# Dataset entries:

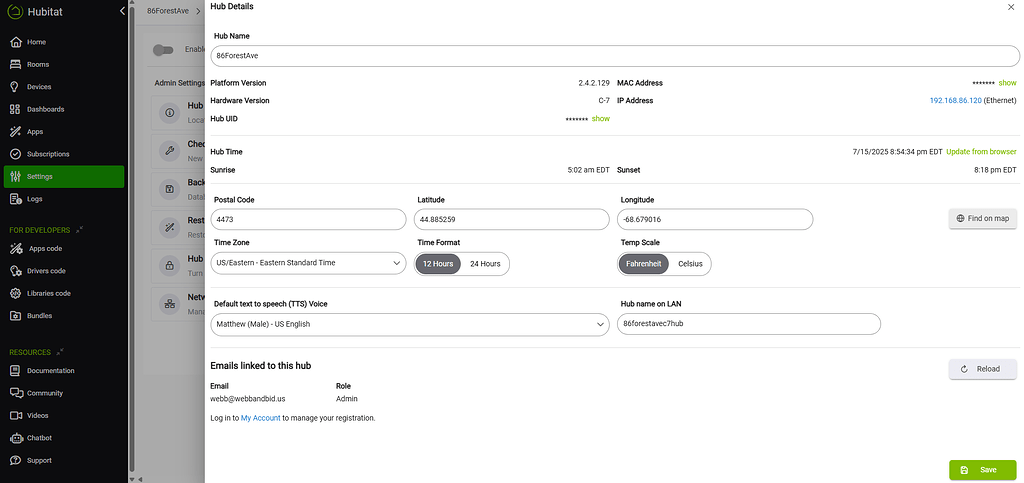Open Dashboards via its grid icon
The image size is (1024, 483).
(x=15, y=109)
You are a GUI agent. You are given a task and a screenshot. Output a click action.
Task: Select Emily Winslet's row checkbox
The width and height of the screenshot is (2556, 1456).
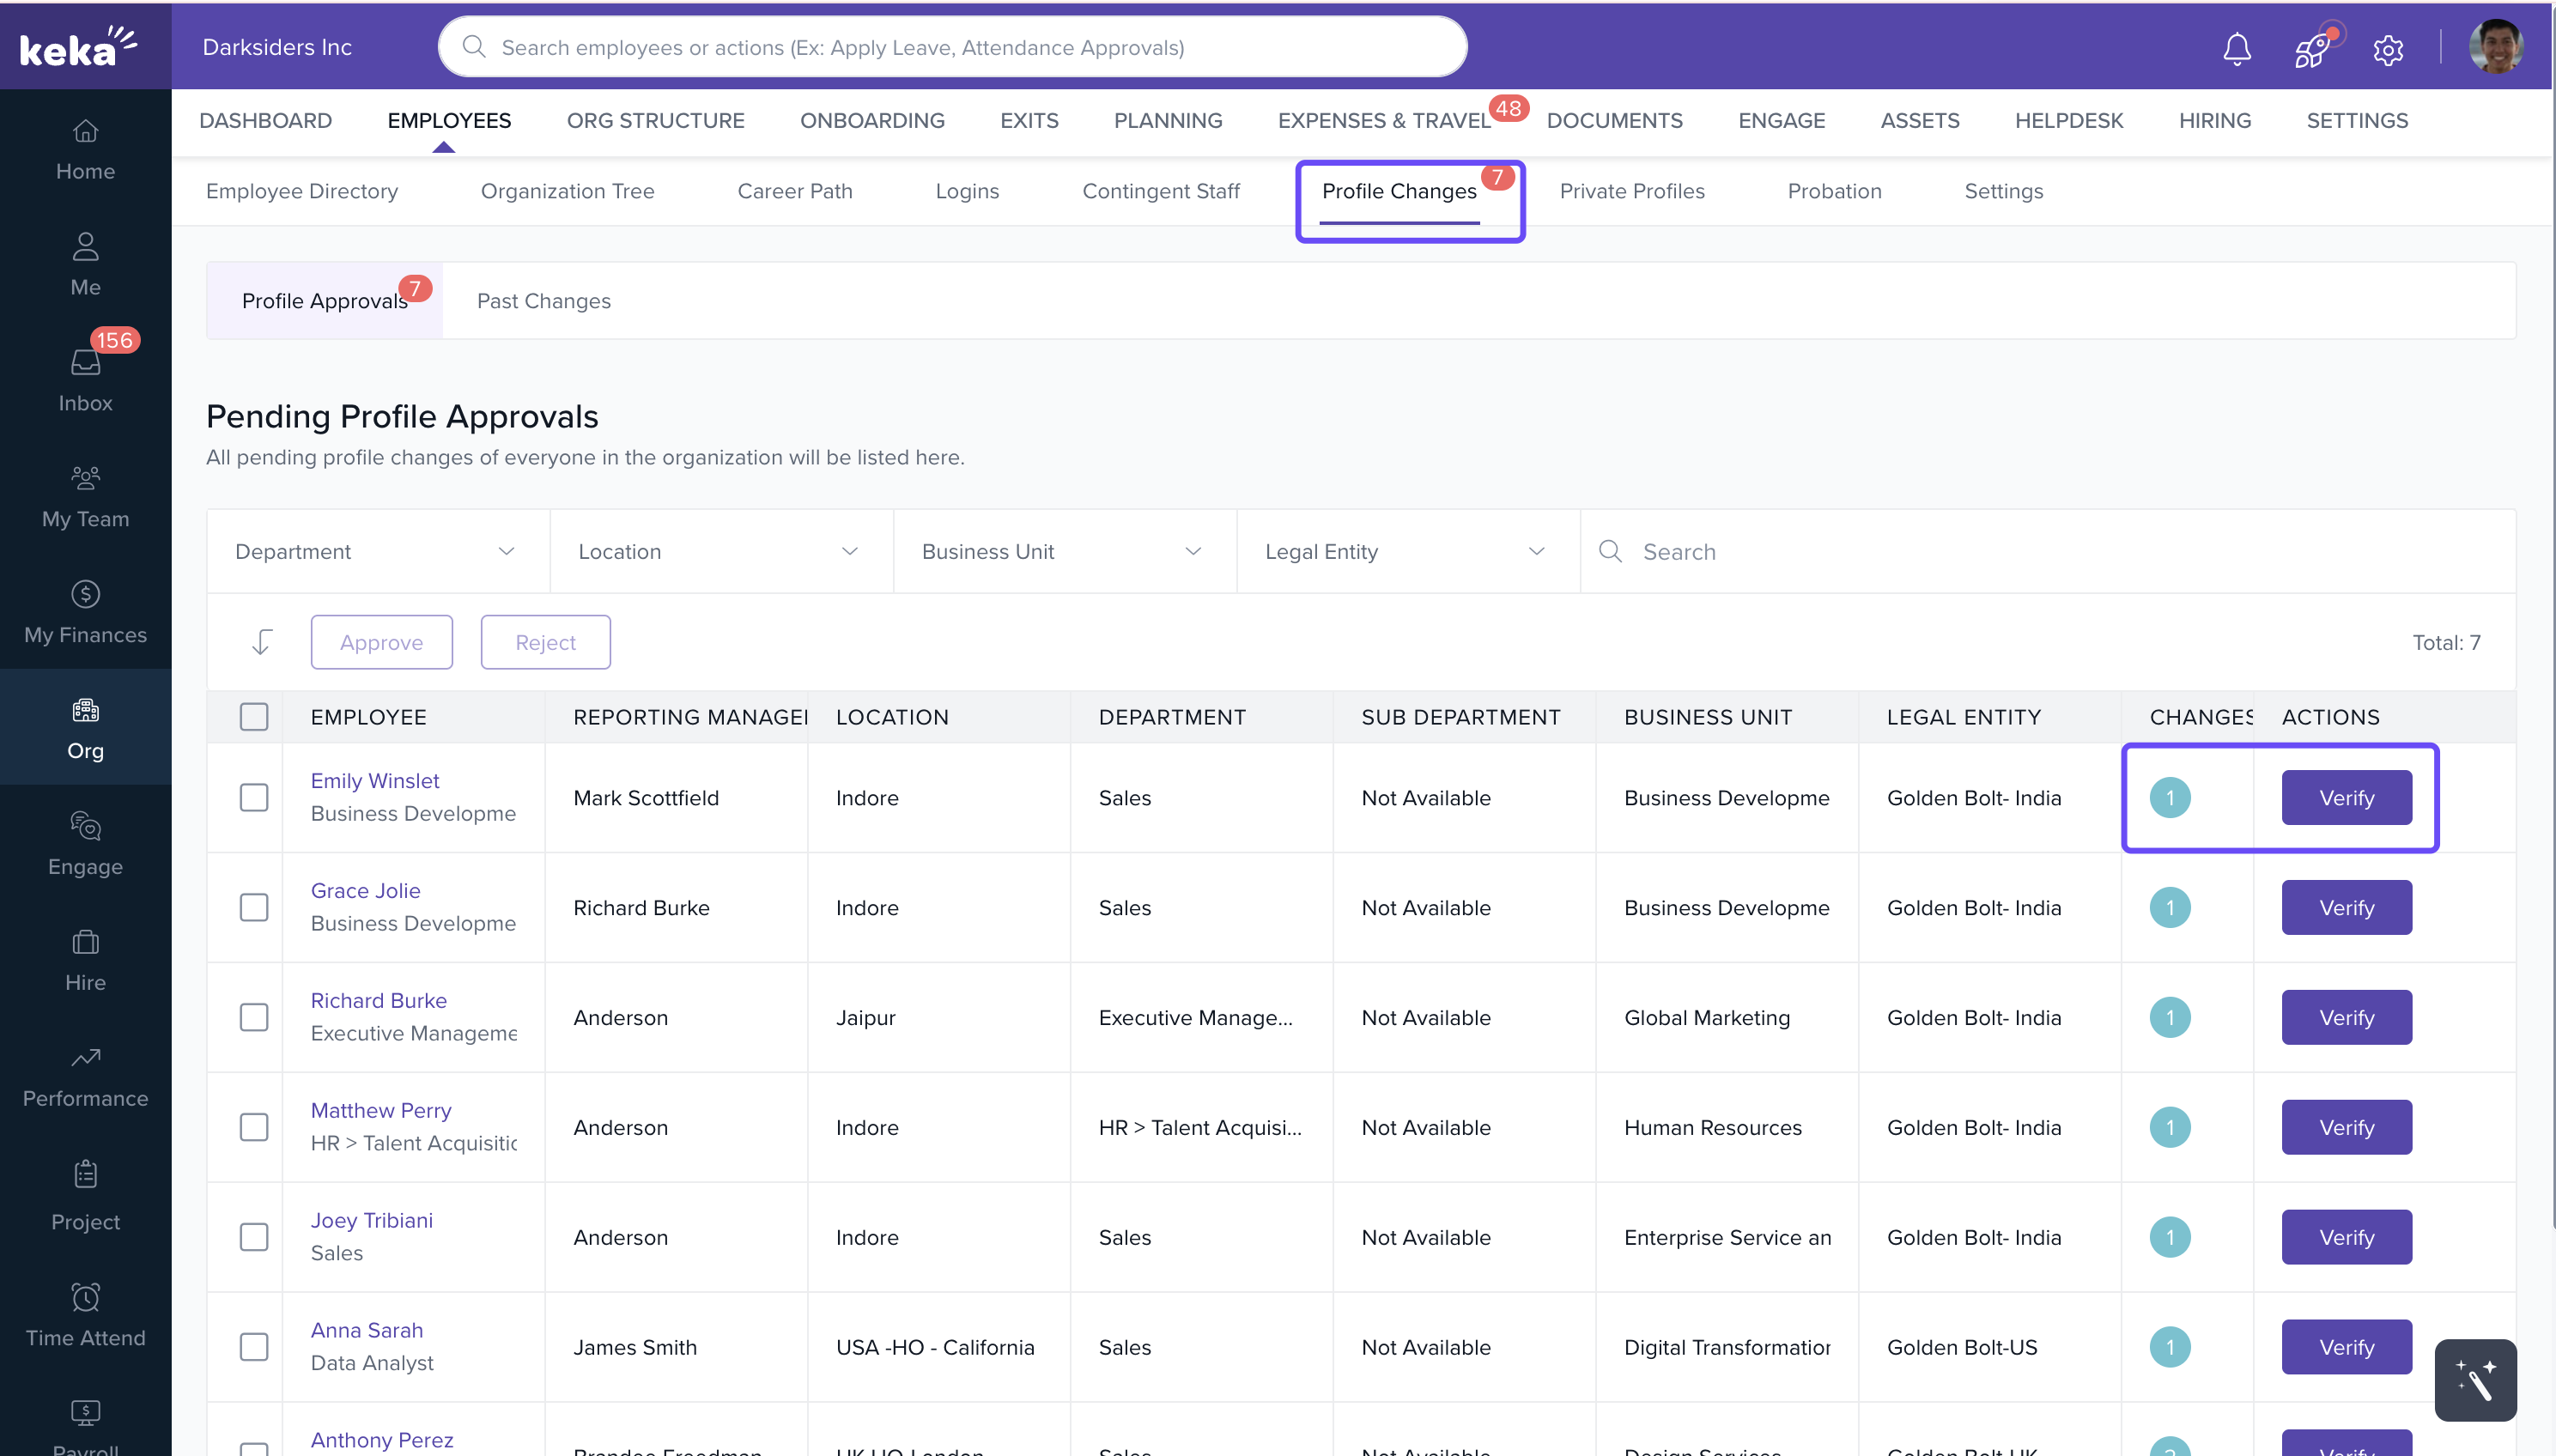tap(254, 797)
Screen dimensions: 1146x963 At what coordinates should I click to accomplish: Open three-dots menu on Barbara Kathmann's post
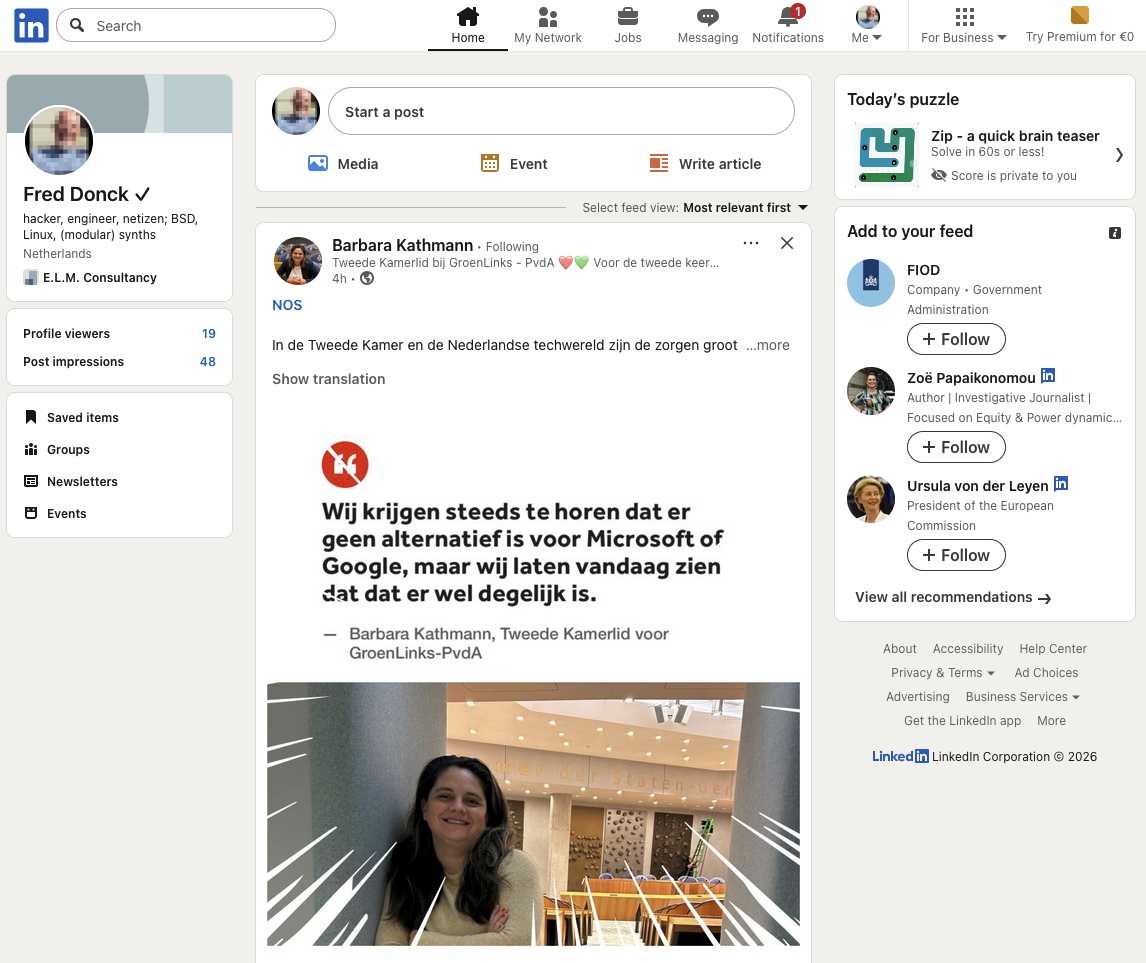click(751, 243)
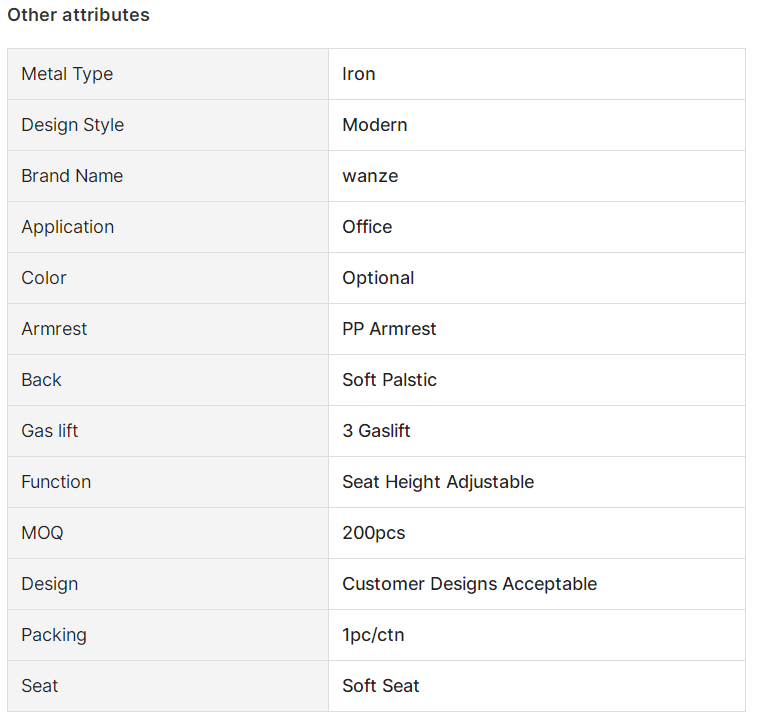The height and width of the screenshot is (720, 765).
Task: Select the Gas lift label
Action: [50, 431]
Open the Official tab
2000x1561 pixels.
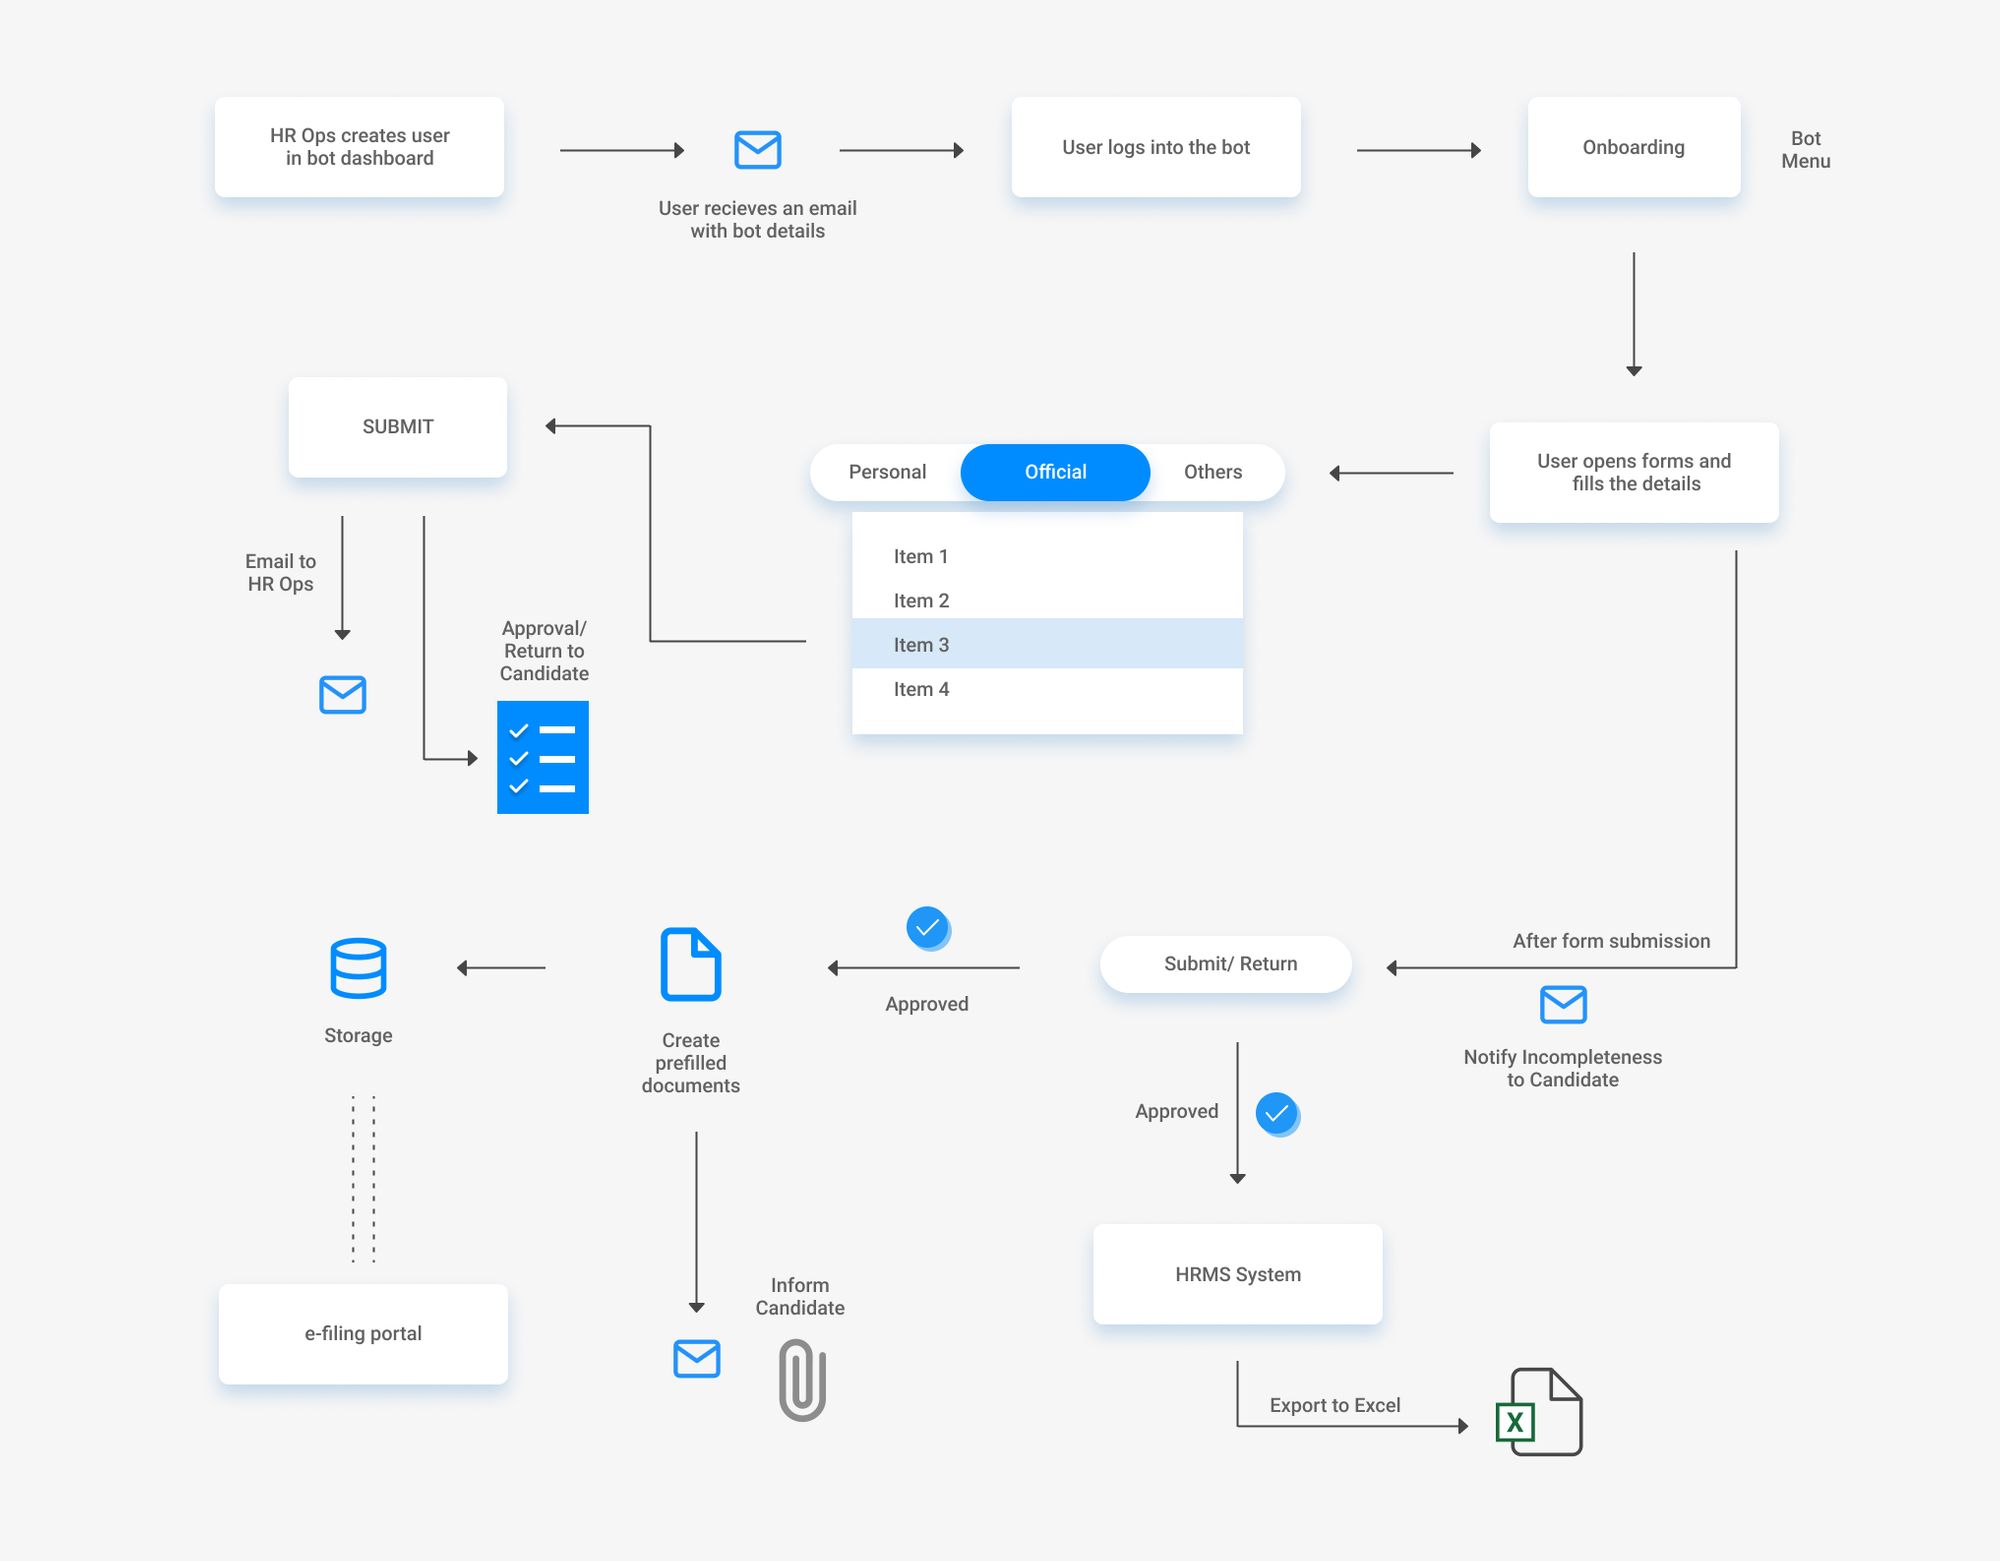pos(1055,471)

# Aim of the task:
Write out again, word for word, the rows starting with the line that contains "You are a GUI" and going on through the last line of the rows. Leave the pictures out.

# Solution to the problem:
You are a GUI agent. You are given a task and a screenshot. Output a click action.
Task: Select Emily Winslet's row checkbox
The width and height of the screenshot is (2556, 1456).
tap(254, 797)
Screen dimensions: 1146x963 At what coordinates should I click to accomplish: Open three-dots menu on Barbara Kathmann's post
click(751, 243)
The height and width of the screenshot is (720, 765).
Task: Select the Gas lift label
Action: [50, 431]
Open the Official tab
2000x1561 pixels.
pos(1055,471)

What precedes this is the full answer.